A single award of $258.5 million for manufacturing services carries several potential risks. Firstly, there's a risk of supply chain disruption if the sole contractor, SWISSLOG, experiences production issues, labor shortages, or financial instability. Secondly, the lack of competition for this specific award (beyond the initial full and open competition phase) means the VA has limited leverage for price adjustments or alternative sourcing if performance falters. Thirdly, if the manufactured goods are critical for veteran care, any delays or quality issues could directly impact patient outcomes. Finally, the concentration of such a large contract with one entity might limit opportunities for other manufacturers to enter the federal market or demonstrate their capabilities.

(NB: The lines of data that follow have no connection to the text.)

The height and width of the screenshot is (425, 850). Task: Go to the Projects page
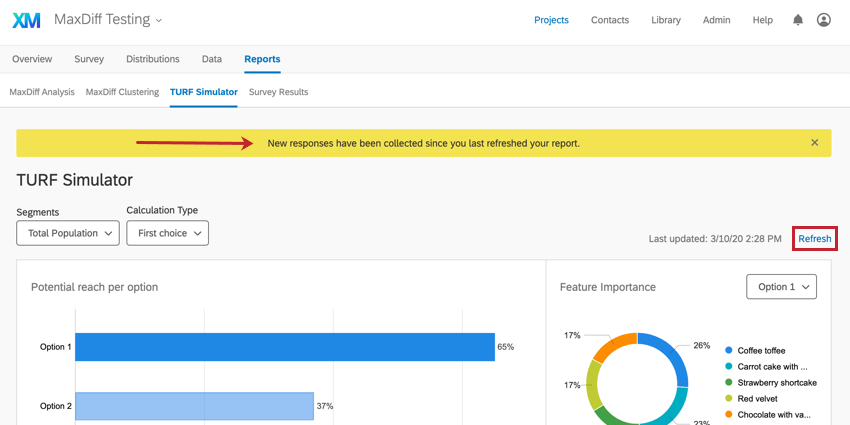click(551, 20)
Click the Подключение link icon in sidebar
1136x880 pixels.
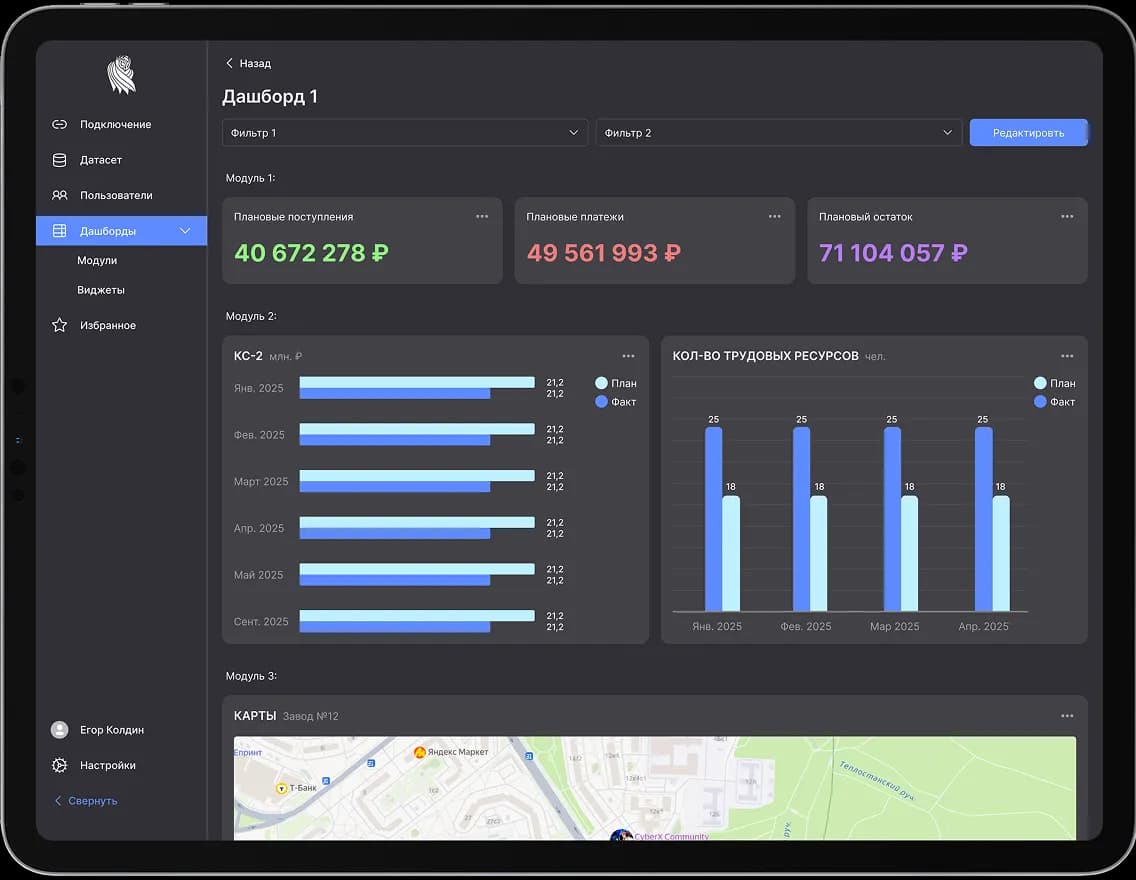click(60, 125)
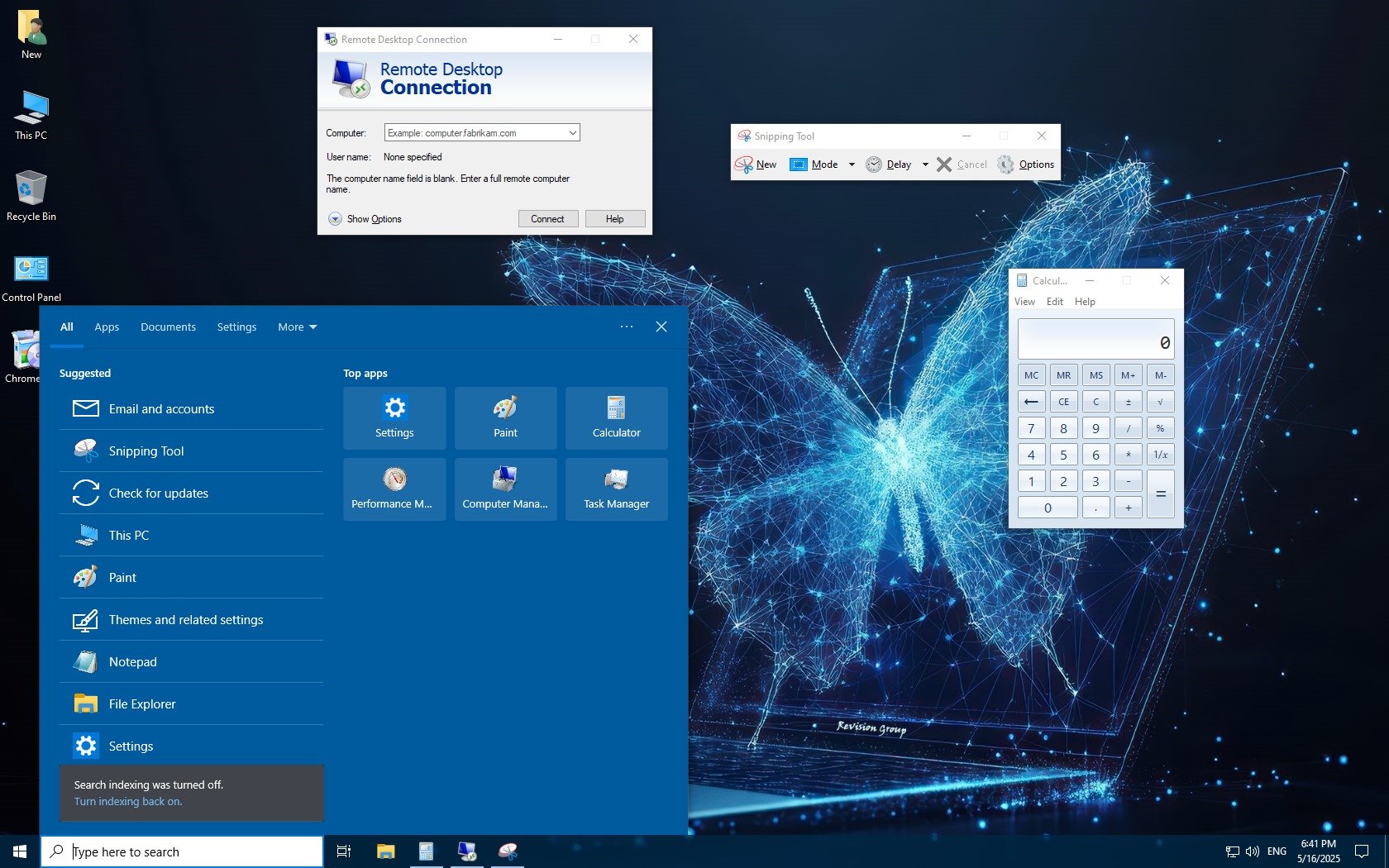This screenshot has width=1389, height=868.
Task: Expand the Snipping Tool Mode dropdown arrow
Action: click(852, 165)
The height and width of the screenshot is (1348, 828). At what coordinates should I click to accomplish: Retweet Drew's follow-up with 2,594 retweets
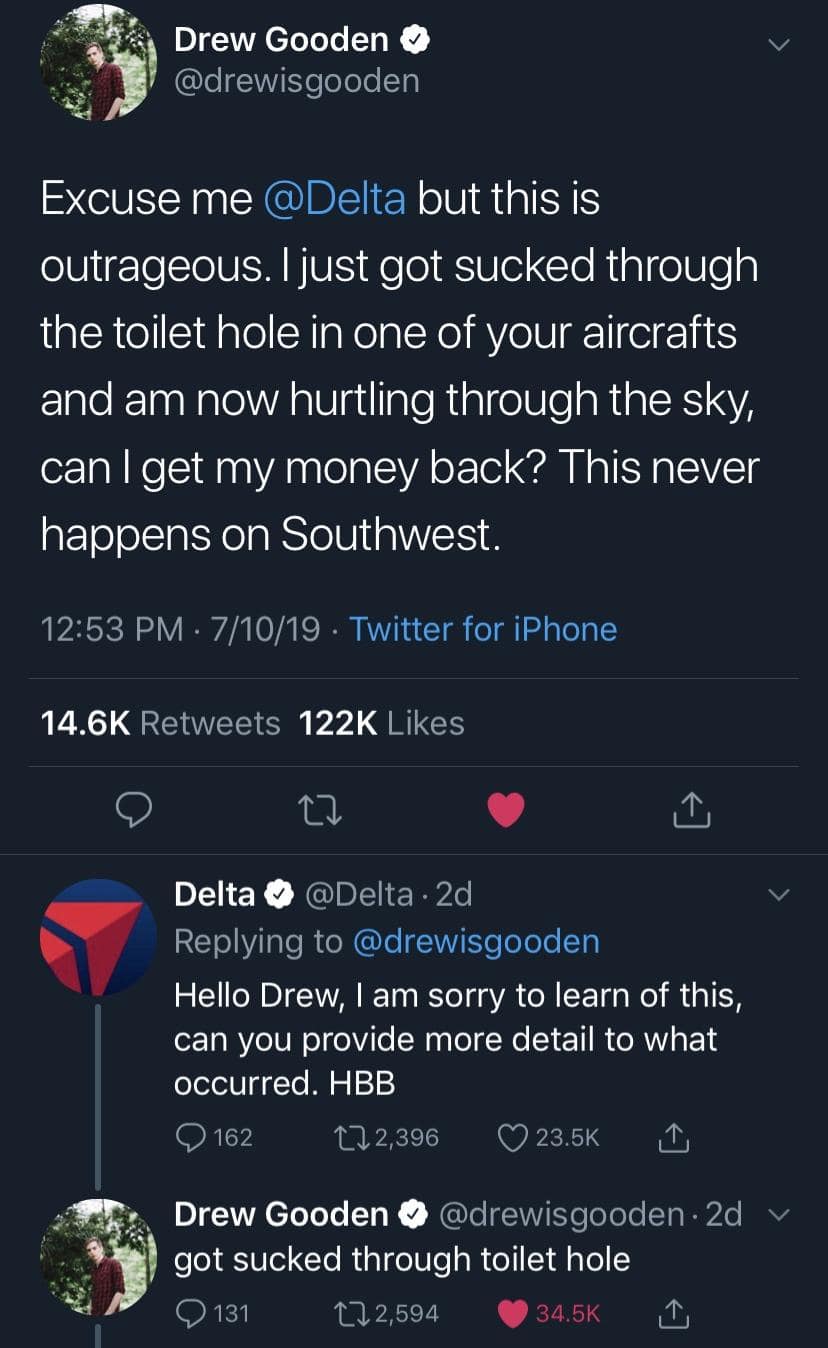pyautogui.click(x=351, y=1313)
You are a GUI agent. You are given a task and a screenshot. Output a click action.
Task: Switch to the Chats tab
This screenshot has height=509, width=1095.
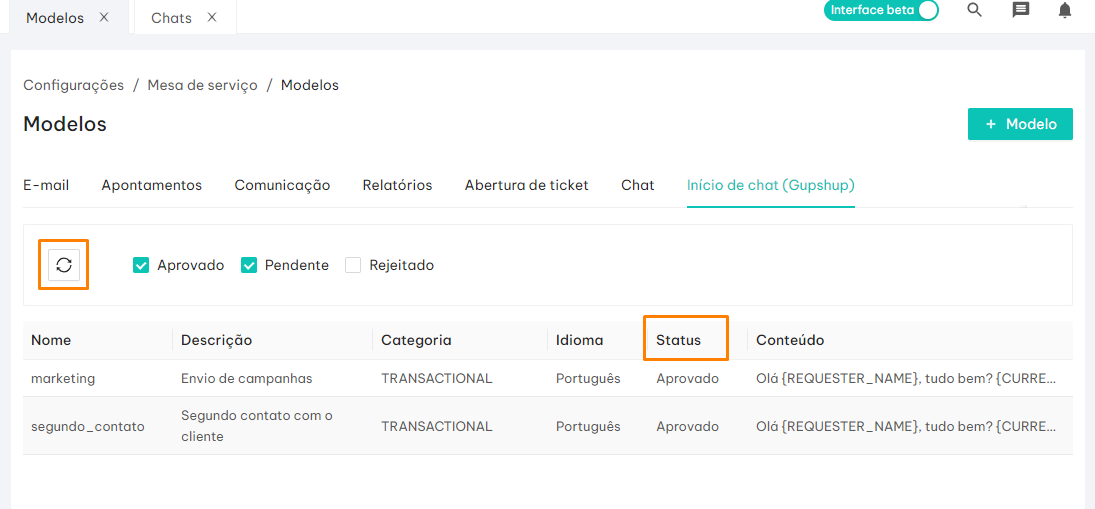point(171,18)
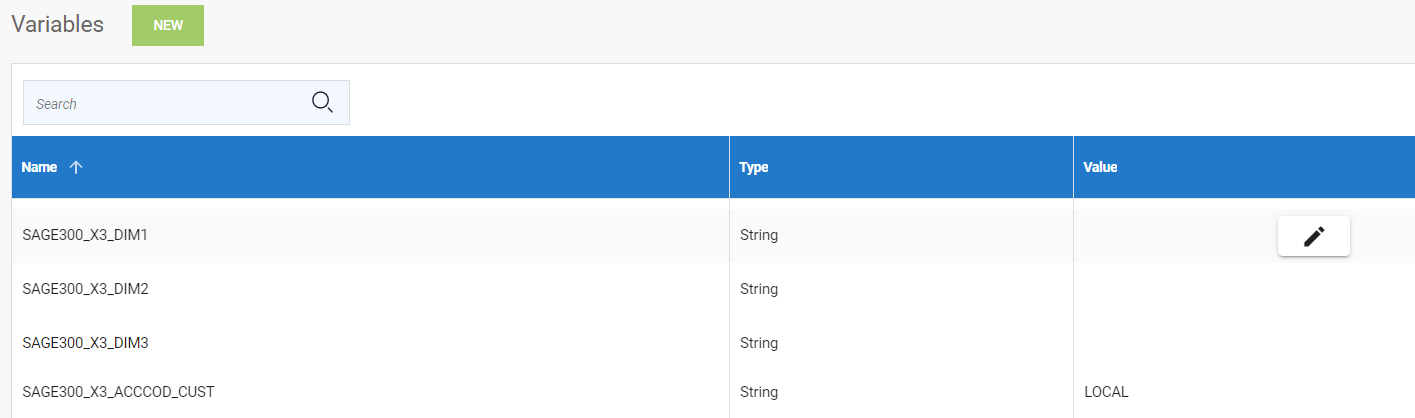Image resolution: width=1415 pixels, height=418 pixels.
Task: Click the LOCAL value cell
Action: tap(1106, 392)
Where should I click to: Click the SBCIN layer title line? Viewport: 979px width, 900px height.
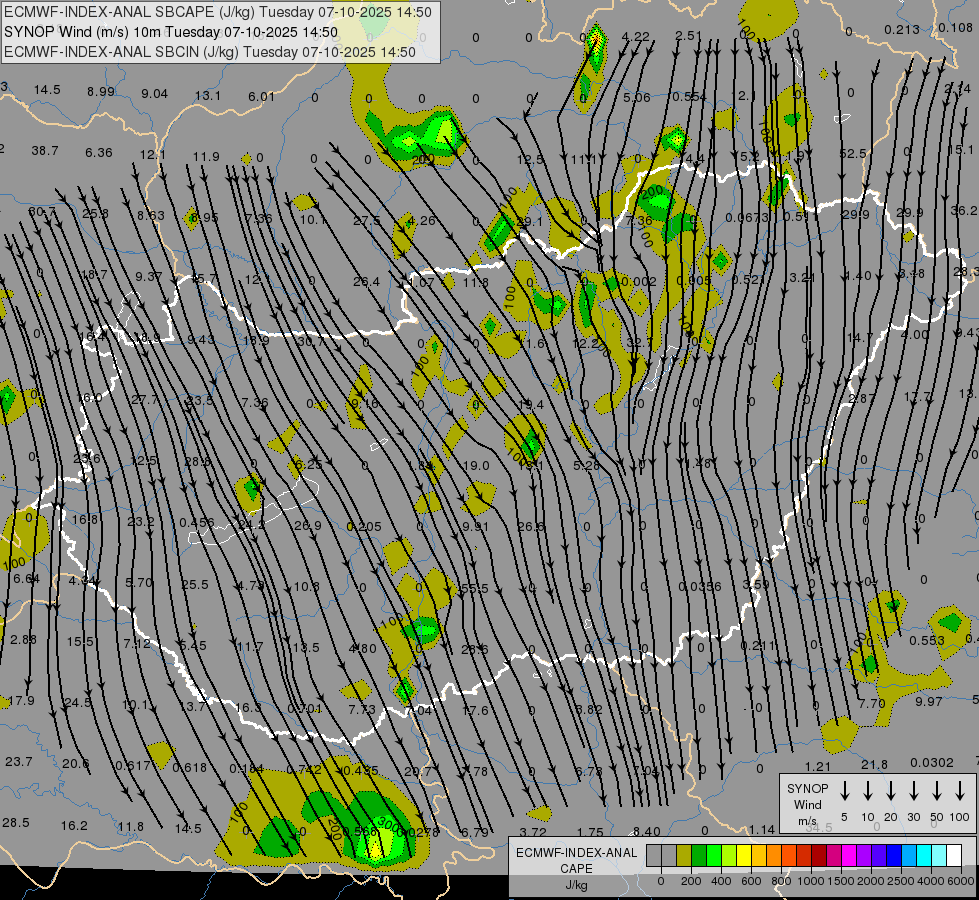[x=210, y=52]
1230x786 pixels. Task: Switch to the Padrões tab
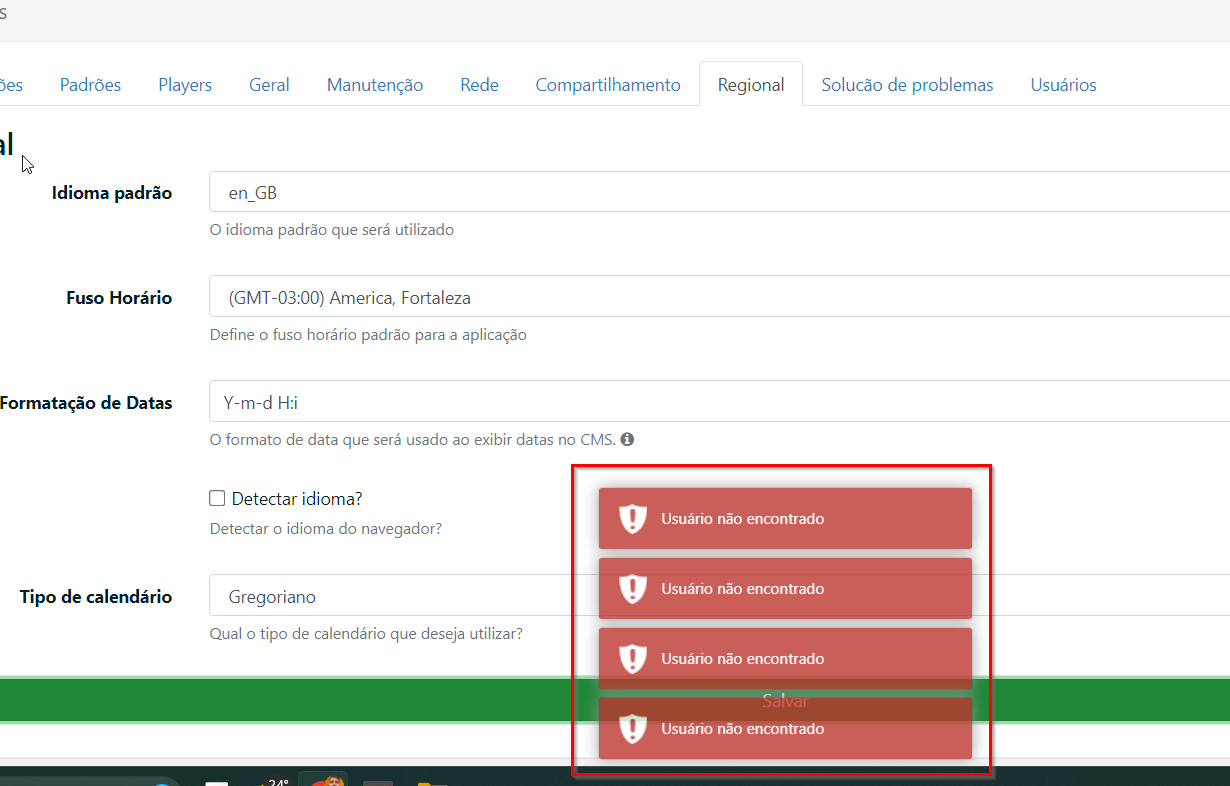(x=90, y=85)
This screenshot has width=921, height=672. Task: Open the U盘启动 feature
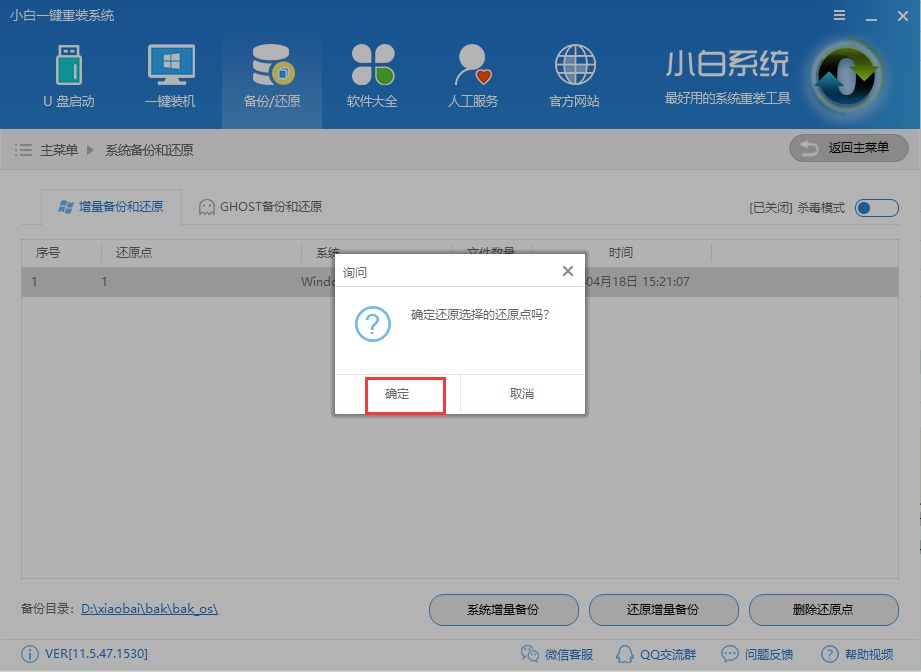(70, 75)
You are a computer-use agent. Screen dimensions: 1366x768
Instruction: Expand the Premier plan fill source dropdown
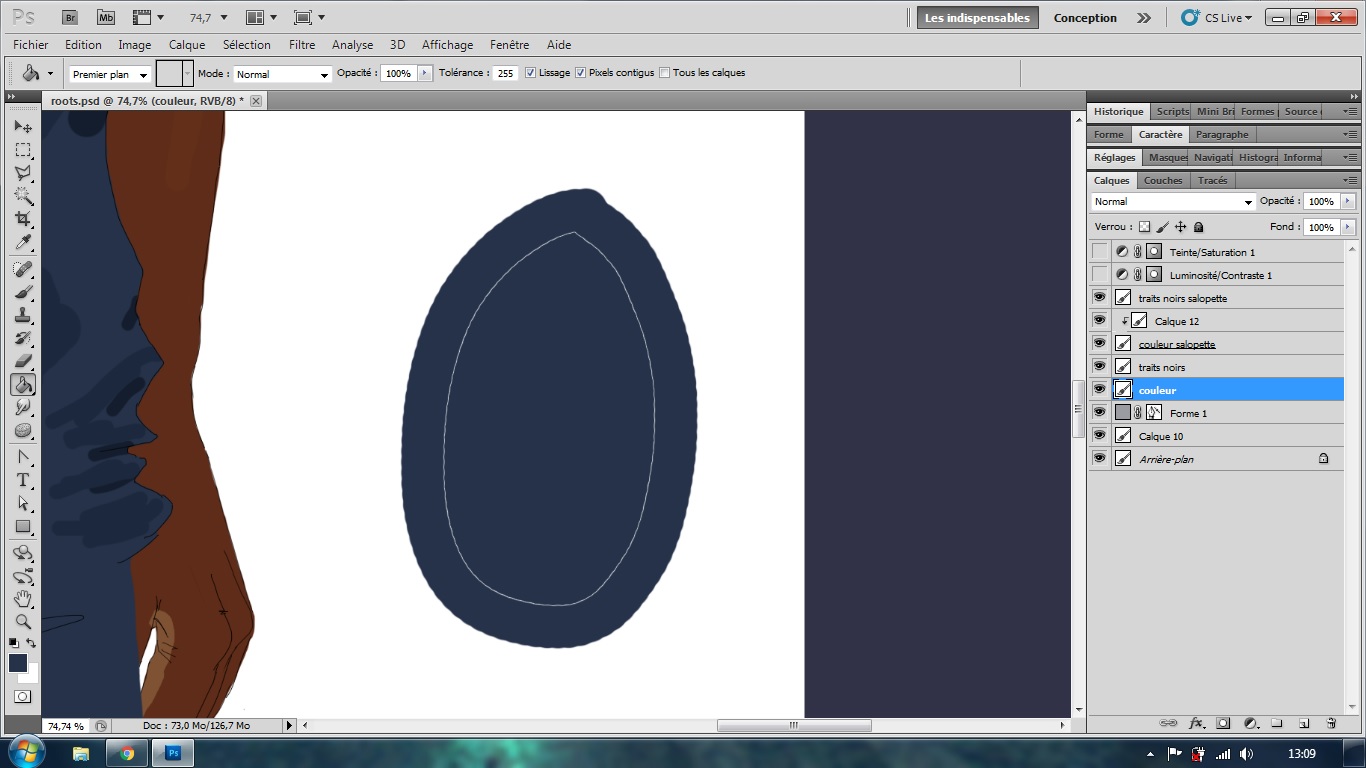110,75
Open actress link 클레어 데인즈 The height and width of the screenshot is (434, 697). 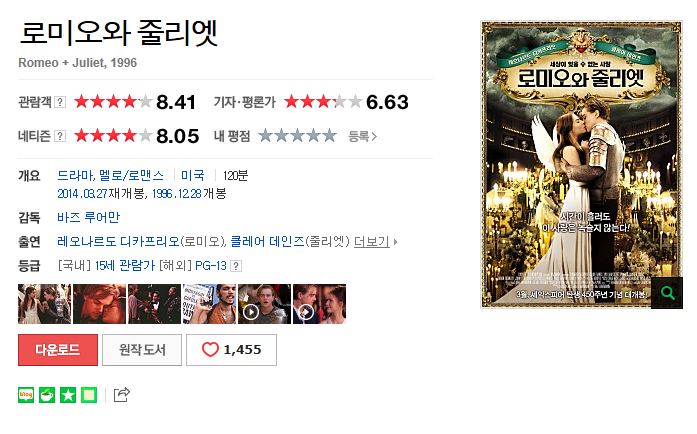pyautogui.click(x=268, y=241)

What is the track record of TRANSLOGIC CORP. (SWISSLOG) in performing federal contracts, particularly with the VA?
Information regarding TRANSLOGIC CORP.'s (SWISSLOG) track record with federal contracts, especially with the VA, is not provided in the initial data. A thorough assessment would require examining their contract history, including past performance evaluations, any reported disputes or terminations, and the types and values of previous awards. Understanding their experience with similar manufacturing requirements and their ability to meet delivery schedules and quality standards is crucial for evaluating the reliability of this current award. Without this historical context, it's difficult to gauge their proven capability to execute a contract of this magnitude effectively.
How does the firm-fixed-price contract type influence the government's risk and potential for cost savings in this manufacturing award?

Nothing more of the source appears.